Take a decision based on the remaining tenure, penalty and processing charges.
In the last five months, the Reserve Bank of India (RBI) announced four rate cuts, primarily to ease the liquidity crisis that has besieged the financial markets. These cuts have encouraged the public sector banks to slash rates. For instance, State Bank of India (SBI), the country's largest bank, recently froze its home loan rate for one year at 8 per cent. This is applicable for loans taken before April 30.
LIC Housing Finance is giving home loans at 8.75 per cent interest rate for loans less than Rs 10 lakh. There is also a 0.25 per cent discount for customers, who have investment-oriented LIC policies (unit linked insurance plans), with a sum assured of Rs 15 lakh and more.
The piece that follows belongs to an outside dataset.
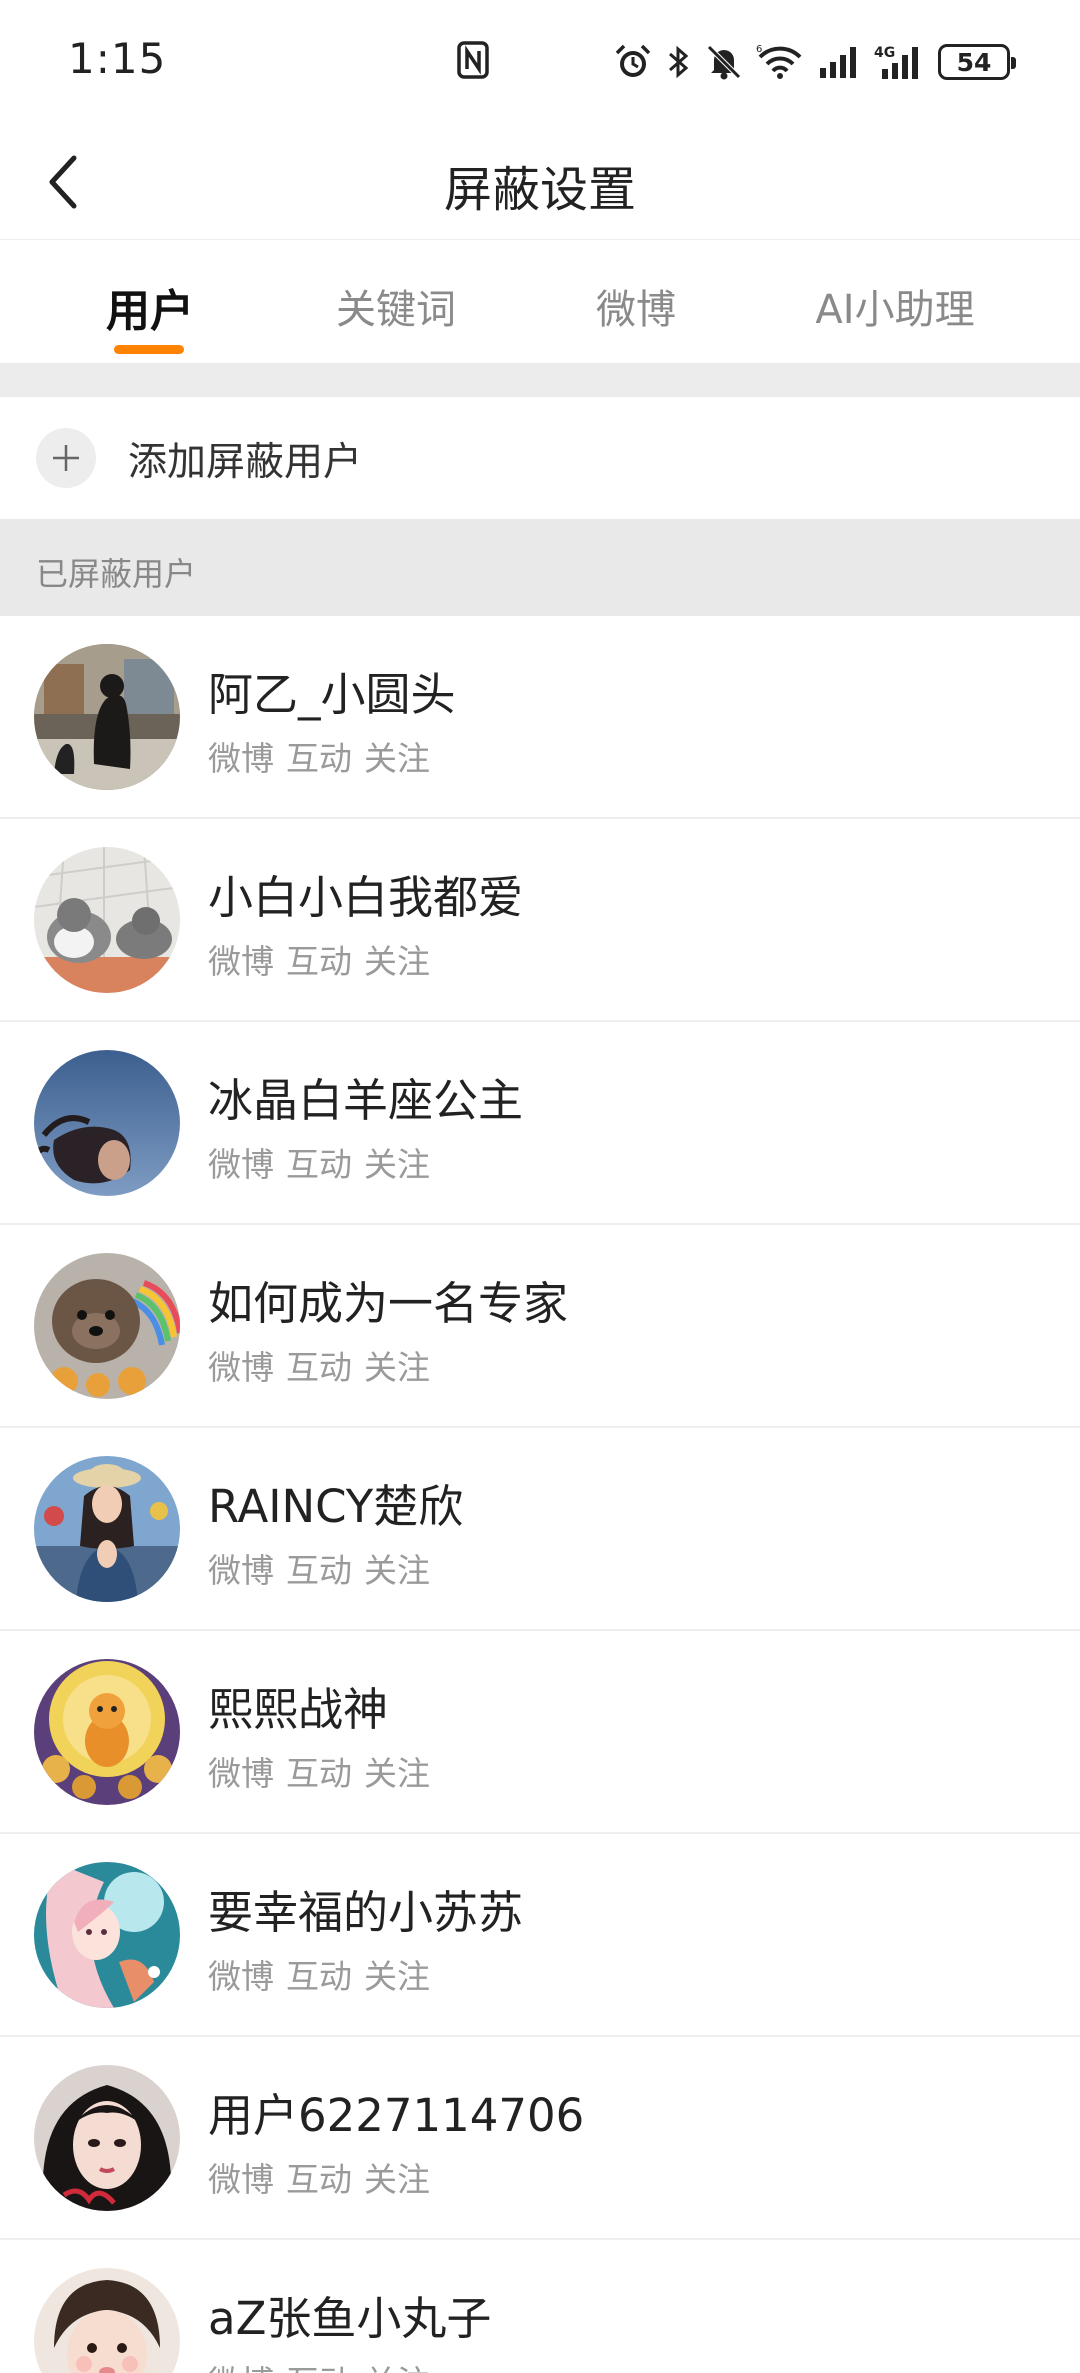 The image size is (1080, 2373). Describe the element at coordinates (332, 694) in the screenshot. I see `user-name: 阿乙_小圆头` at that location.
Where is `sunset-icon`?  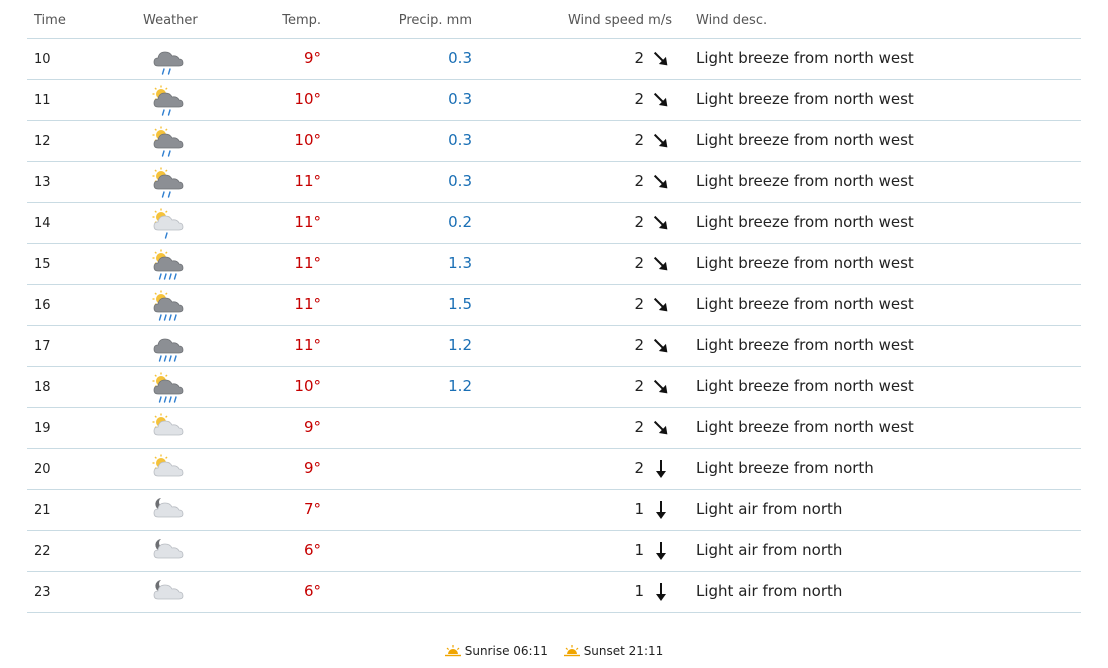
sunset-icon is located at coordinates (572, 651).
All these point to the fact that, at least in the short term, loan rates are softening.
On the other hand, many private sector players have been reluctant to cut rates, citing high cost of funds. Obviously, it means that the gap, in terms of the rates on offer, between private and public sector banks is becoming alarmingly high.
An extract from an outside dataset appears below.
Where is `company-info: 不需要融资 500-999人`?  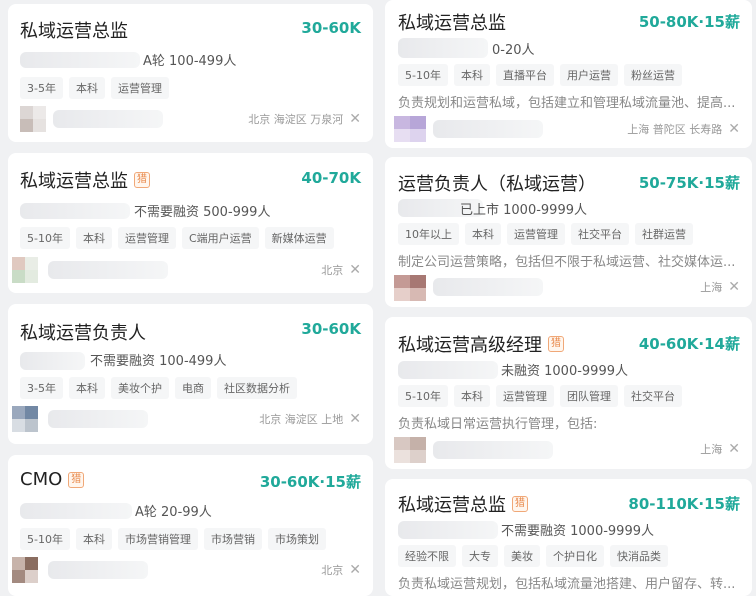 company-info: 不需要融资 500-999人 is located at coordinates (202, 212).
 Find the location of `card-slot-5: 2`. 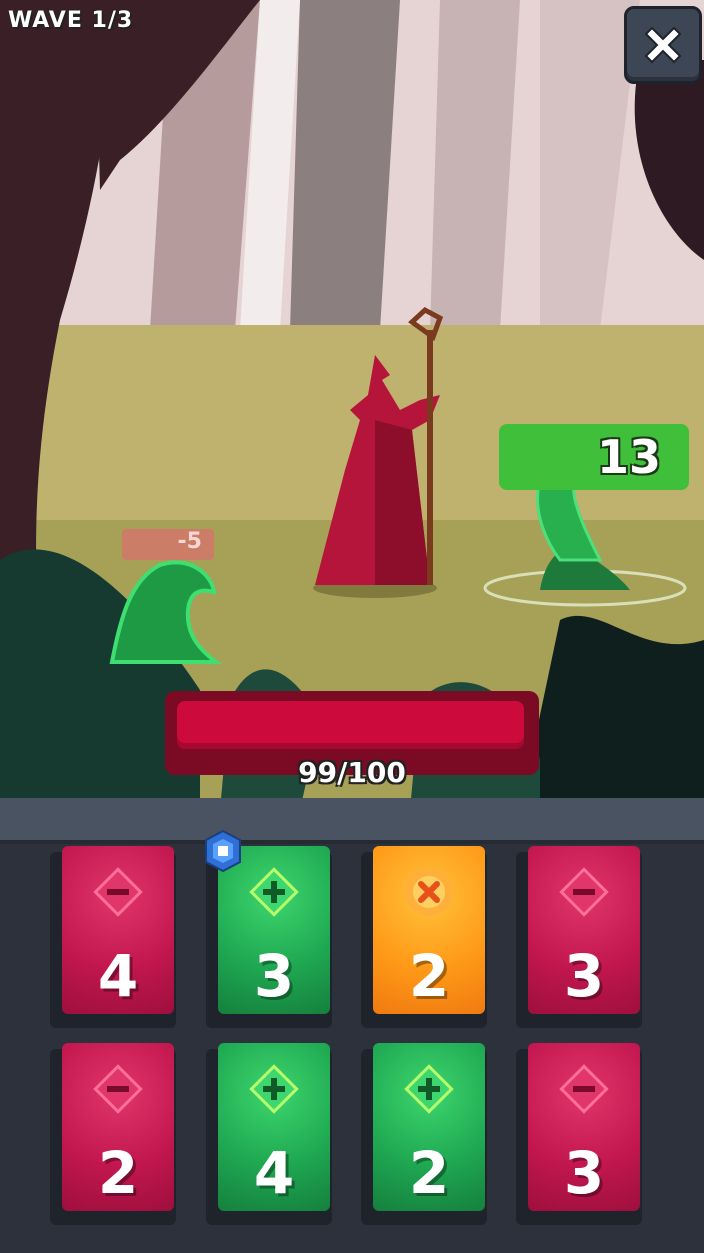

card-slot-5: 2 is located at coordinates (119, 1134).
That is, many existing borrowers could be paying as much as 13-14 per cent a year. And these new rates could be a lure to switch from their existing bank.
But before you go for it, there are a number of issues that need to be looked at. For one, just because another bank is offering lower rates, it may not make sense to shift. You need to look many other factors, like prepayment and foreclosure charges. Already reports suggest that Housing Development Finance Corporation (HDFC) has hiked its foreclosure charges to 3 per cent to discourage existing borrowers from shifting.
Normally, banks and housing finance companies allow borrowers to pay around 20-25 per cent of the outstanding amount without any additional charges. However, if one wants to replay the entire amount, usually there is a prepayment penalty of 1.5 - 2.5 per cent.
Secondly, one must closely look at the processing charges of the new loan. Most institutions will charge anywhere between 0.4-1 per cent (average being 0.5 per cent) of the loan amount. You must add these charges to the outstanding loan amount to determine the accurate equated monthly instalment (EMI). Now comes the most important part, which is the outstanding tenure of the loan. The tenure of the loan is the key in determining whether switching would make sense.
If the remaining tenure of the loan is more than 15 years, or if you have taken the loan in the last 2-3 years, even a 2 per cent discount to your existing loan will translate into a lot of savings.
In other words, if the interest rate discount is 2 per cent or more and your remaining tenure is over 14 years, you must switch the loan. At the same time, if the remaining tenure is 10-12 years, the benefits, though sizeable will not be as high.
If the remaining tenure of the loan is 7 years or less, even a 3 per cent differential might not mean a lot of savings. If the interest rate discount is 3 per cent or more and your remaining tenure is between 3-7 years, there is no pressing need to switch the loan as you would have paid most of the interest amount to the bank. Now only the principal is being deducted. In this case, calculate the exact benefits and then take a prudent call.
More importantly, remember that banks, though offering cheaper rates, have become more conservative. For instance, if you had bought a house worth Rs 50 lakh at the peak of the real estate in late 2007 with Rs 45 lakh loan, many banks may not be willing to give you that amount any more.
Banks are more likely to value the same house at 20 per cent less. And then, give 70-80 per cent of the new value. Clearly, that means that you will need to shell out a large amount from your own pocket.
Worse still, if there is more correction, the bank has the option to ask you to cough out the more money otherwise you will be put in the defaulter's list.
Besides, the technicalities and number crunching, there will be a lot of time spent on paperwork and effort, as you now have to deal with two banks.
Hence, you must make sure that the financial benefits are substantial enough to compensate you for all the effort taken.
First, check with your existing bank whether they are offering you a lower interest rate. Competitive banks, who don't want to lose a customer, will refinance your existing loan by charging a penalty and refinance fees.
In majority of the cases, this works out as the best option. The borrower does not have to once again go through the tedious process of paperwork, property valuation and disbursement. In an era when time is precious, quick execution is the most important thing.
Finally, if the numbers are in your favour, go ahead and do it NOW. Most borrowers just end up procrastinating till interest rates are on an upswing.